Djavan Caetano Viana é o nome do cantor, compositor e violonista que, hoje, completa 70 anos. Quase não surpreende saber que há um Caetano em Djavan - muito mais do que se imaginava. Ambos sempre exibiram uma sintonia fina, mas o brilho, no 27 do 1, é totalmente voltado ao alagoano.
A música ganha com Djavan. Aliás, a arte toda. Inclusive agora que está com álbum de estúdio novo, o de número 20, batizado de "Vesúvio". Assim como o famoso vulcão, e com o perdão do clichê, o artista em questão também é uma força da natureza.
Engana-se quem acha que ele está no "mais do mesmo", em berço esplêndido do sucesso. Sem pressa, construiu um álbum, sim, alicerçado em seu passado criativo, mas com mensagens fundas vindas do presente estranho.
"Com tantos rancores / Faz-se uma fogueira", canta na canção "Cedo ou Tarde", a primeira de "Vesúvio" a ser liberada. Tudo a ver com esses tempos revoltos de acaloradas discussões virtuais - muitas das quais, esquecíveis. Em "Solitude" é ainda mais explícito em sua preocupação sobre as trombadas do bicho homem, inclusive na política: "Um mundo louco / Evolui aos poucos / Pela contramão".
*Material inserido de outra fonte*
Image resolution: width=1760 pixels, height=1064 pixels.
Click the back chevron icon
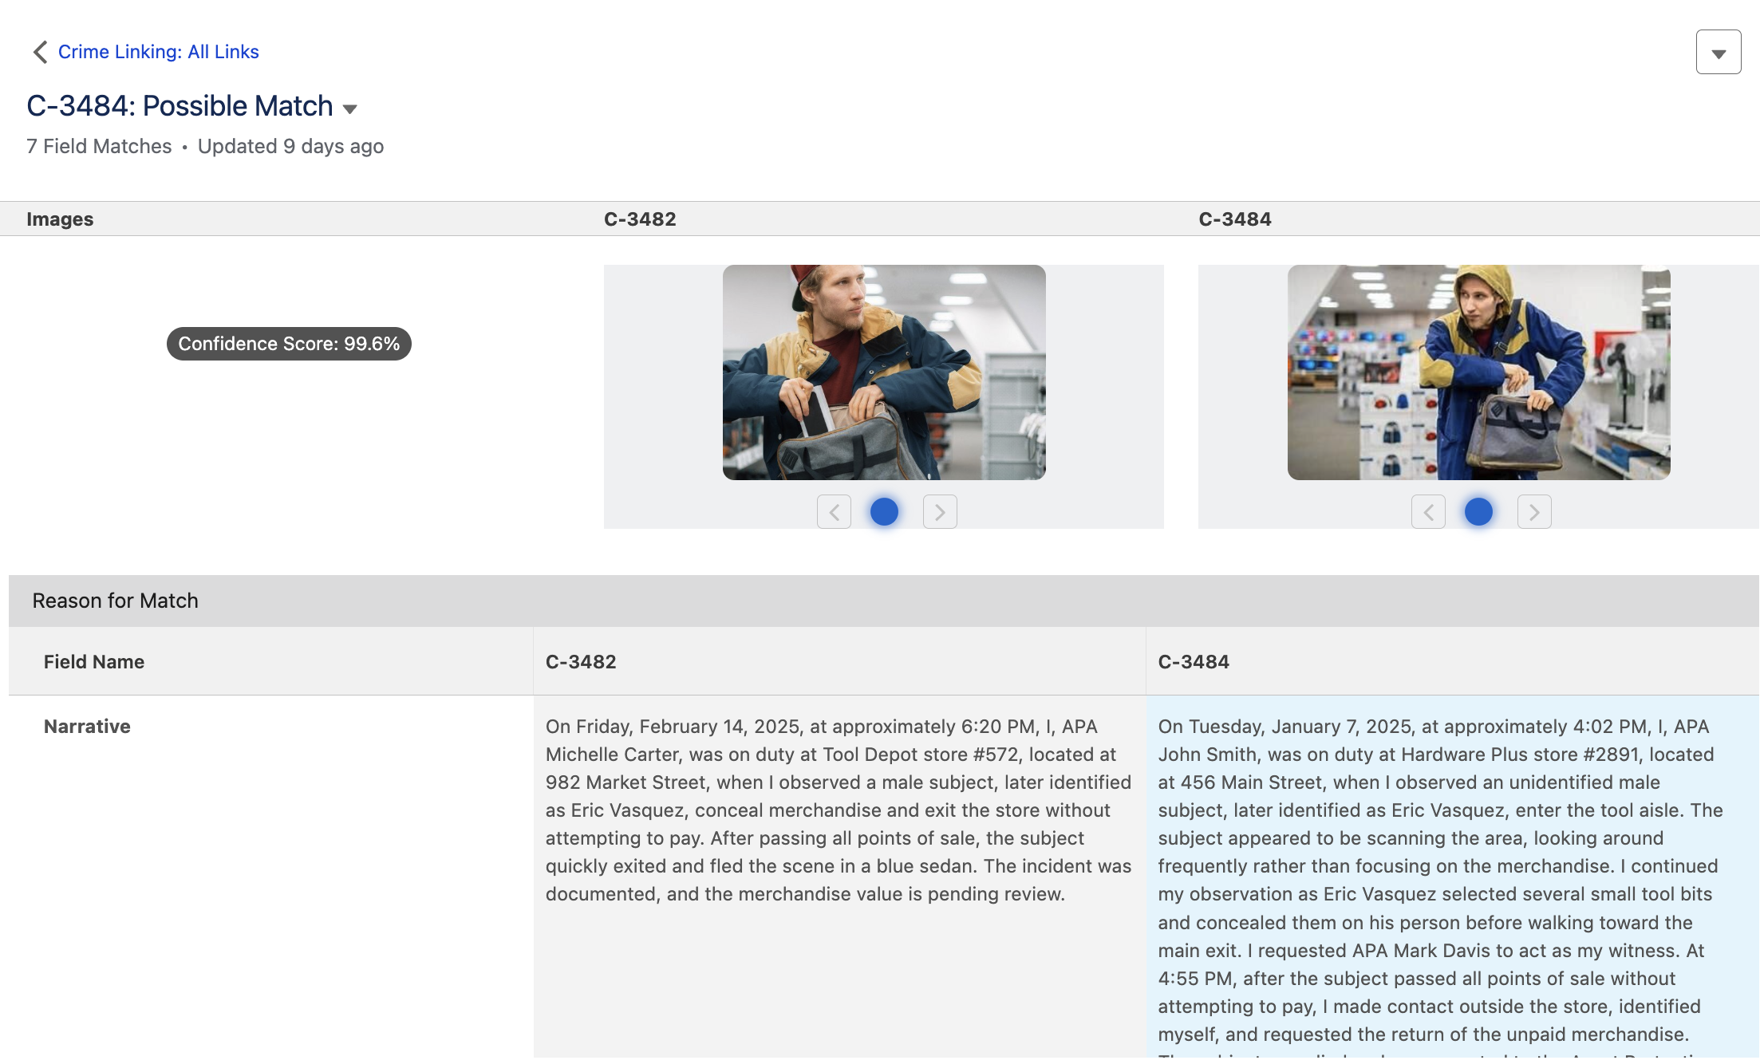tap(40, 52)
Djavan já foi "acusado" de escrever letras românticas sem sentido, apenas fortes pelo cintilante jogo de palavras, mas isso é injusto. Ele é um dos grandes da MPB também em postura. Quando sente tal necessidade premente. As músicas novas citadas trilham tal caminho, mas isso já havia ocorrido na fortíssima "Soweto" (1987): "O poder tem tantas mãos / E só sabe mentir".
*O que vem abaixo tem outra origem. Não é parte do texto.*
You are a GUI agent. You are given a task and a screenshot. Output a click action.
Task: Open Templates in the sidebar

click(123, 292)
Não existe, portanto, só o Djavan-trilha-sonora-de-paixões, o cara de voz única com suas metáforas cinematográficas. Também há o construtor mobilizado, querendo consciências livres, ainda que não empunhe bandeiras.
Ademais, Djavan não teve escolha. Sina: só poderia mesmo se tornar... Djavan. Ainda que também seja Caetano. E parecia antever, em música de 1976, no seu disco de estreia, todo o reconhecimento que se desfiaria: "Muito obrigado / Por tudo o que eu tenho passado", entoa no samba "Muito Obrigado". Esse sucesso todo sempre foi fato consumado.